**GESTELLTE AUFGABE A:** Gib aus dem Text über barrierefreies Online-Einkaufen den Abschnitt wortgetreu wieder, der mit den Worten „Wie aber kann“ beginnt und mit „verbessert werden kann.“ endet.
**GESTELLTE AUFGABE B:** Fasse im Text über barrierefreies Online-Einkaufen den Absatz, der mit „Michael Düren ist Geschäftsfeldleiter“ beginnt, in höchstens zwei kurzen Sätzen zusammen.

**AUSZUG:**
Interview

Ausgabe: 07/23 Lesedauer: min

Barrierefrei und ohne Hürden online einkaufen

Nach dem Barrierefreiheitsstärkungsgesetz müssen Shops ab 2025 barrierefrei sein. Kurz gesagt heißt das: Menschen mit motorischen, sensorischen und kognitiven Einschränkungen müssen ohne Hürden in den Shop gelangen und problemlos einkaufen können.

Wie aber kann sich ein Kunde durch einen Online-Shop navigieren, wenn er keine Maus bedienen kann? Welche Informationen braucht er bei der Produktauswahl, wenn er Bilder nicht sehen kann? Im Interview erklärt Michael Düren, wie die Barrierefreiheit von Shops überprüft und verbessert werden kann.

Michael Düren ist Geschäftsfeldleiter IT-Dienstleistungen bei der Stiftung Pfennigparade, die sich seit den 1950er-Jahren für Inklusion und die Teilhabe von Menschen mit Beeinträchtigungen und Behinderungen stark macht. Er und sein Team beraten und unterstützen Unternehmen bei der Umsetzung der digitalen Barrierefreiheit.

**ERFASSTE DATEN:**
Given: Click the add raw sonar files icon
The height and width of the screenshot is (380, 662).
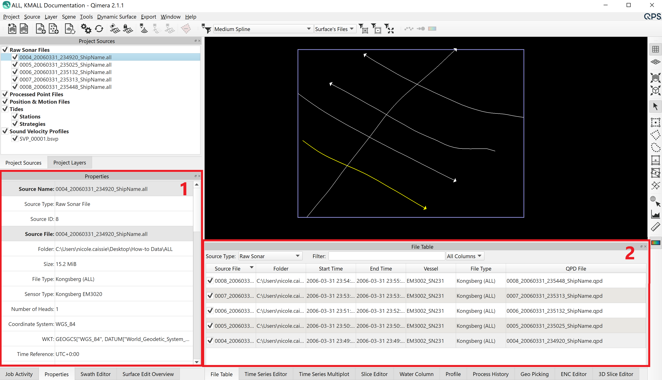Looking at the screenshot, I should pyautogui.click(x=41, y=29).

**LÖSUNG A:**
Wie aber kann sich ein Kunde durch einen Online-Shop navigieren, wenn er keine Maus bedienen kann? Welche Informationen braucht er bei der Produktauswahl, wenn er Bilder nicht sehen kann? Im Interview erklärt Michael Düren, wie die Barrierefreiheit von Shops überprüft und verbessert werden kann.

**LÖSUNG B:** Michael Düren leitet das Geschäftsfeld IT-Dienstleistungen der Stiftung Pfennigparade, die sich seit den 1950er-Jahren für Inklusion und Teilhabe von Menschen mit Beeinträchtigungen und Behinderungen einsetzt. Mit seinem Team berät und unterstützt er Unternehmen bei der Umsetzung digitaler Barrierefreiheit.